──────── TEXT SHOWN ────────

The biggest problem the U.S. faces with trying to limit the usability of PCs is that it will limit itself out of competitiveness. |
| Fri 02 Apr | Kyralessa | How would you upgrade your CPU without breaking all your software? |
| Sat 03 Apr | Paulo Caetano | 'I've been thinking – piracy means being able to copy information from one computer to another.'
Them you should go back and think some more.
Piracy means being able to copy information from one medium to another, *without having the right to do so*.
Just a minor distinction, you see? Don't worry. The content-producing industry (music, movies, books, software, etc) overlooks that fact, too. As long as their rights are protected... |
| Sat 03 Apr | Wants to be an ISV | And when you buy software from the store, how's it going to know what your public key would be? |
| Sat 03 Apr | BC | What you need is a secure coprocessor:
http://www.bennetyee.org/ucsd-pages/coproc.html
It's all explained in Bennet Yee's Ph.D. thesis:
http://www.bennetyee.org/ucsd-pages/pub/th.psfonts.pdf |
| Sat 03 Apr | Brad Wilson | I would refuse to buy something that only works on a single PC. I honor copyright for software like I honor copyright for a book. I have a desktop and a laptop, and a single copy of Office. As long as I don't use them at the same time, I'm not violating the spirit of the law. (Obviously, anything I need to run on multiple machines at the same time, I buy multiple copies of; for instance, the OS.)
Any other scheme can kiss my ass. :-p |
| Sat 03 Apr | Jonno | Lets see now. After I download and install this app, somewhere on my computer I will have a) an encrypted file, and b) the key needed to decrypt that file.
Can you explain again why you think that file is protected from me? |
| Sat 03 Apr | Dan Maas | The private key necessary to decrypt the file would be stored in a tamper-resistant part of your computer hardware, like those isolation boxes IBM makes for ATM machines.
One difficulty of this approach is that software/content producers would need extra infrastructure to encrypt their products uniquely for each buyer. Also they'd have to check your key against a 'master list' of public keys from the hardware manufacturer, so that you couldn't just supply any old key you made up (whose private key you could use to decrypt things yourself). There is a human vulnerability in that a sufficiently well-off pirate could just bribe someone with access to the master list to add a bogus key, thereby allowing the pirate to decrypt whatever he wants. Also I think it's likely that the US government would want a back door, like for eavesdropping on encrypted email or checking for child porn, which would be another big problem in the encryption scheme. |
| Sun 04 Apr | ... | You cannot mass produce products and then try to make them unique in some way. The only way your security scheme would work is if each PC had a unique CPU with a unique built-in ID, with encryption/decryption hardware and a software package which would somehow be made to work only with that CPU's ID.
When you start putting keys and codes in files, sending them over the internet etc, you are comprimising your security system. If you spend sometime learning how security is comprimised these days, you will realize it is not as easy as you think to stop it. Don't you think billion-dollar companies would do something about it if they could?

────────

### ACTIVITY
Can you sum up the forum thread on copy protection in two sentences?

──────── RECORDED INFORMATION ────────

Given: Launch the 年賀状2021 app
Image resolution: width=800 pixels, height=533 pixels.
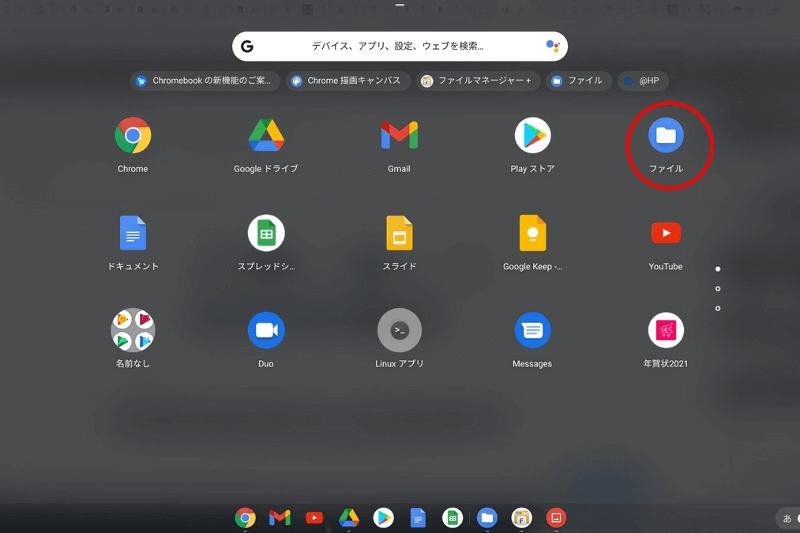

────────

### COMPLETED EXERCISE
Posters challenge a scheme that would tie software to one PC through encryption, asking how a CPU could be upgraded without breaking software and how store-bought software would know a buyer's public key, and one insists that piracy means copying without the right to do so. One poster explains that the private key would be stored in tamper-resistant hardware but notes the need for extra infrastructure, the risk of bribing someone with access to the master list, and a likely government back door, while others refuse software that works on only one PC or argue that sending keys over the internet compromises security.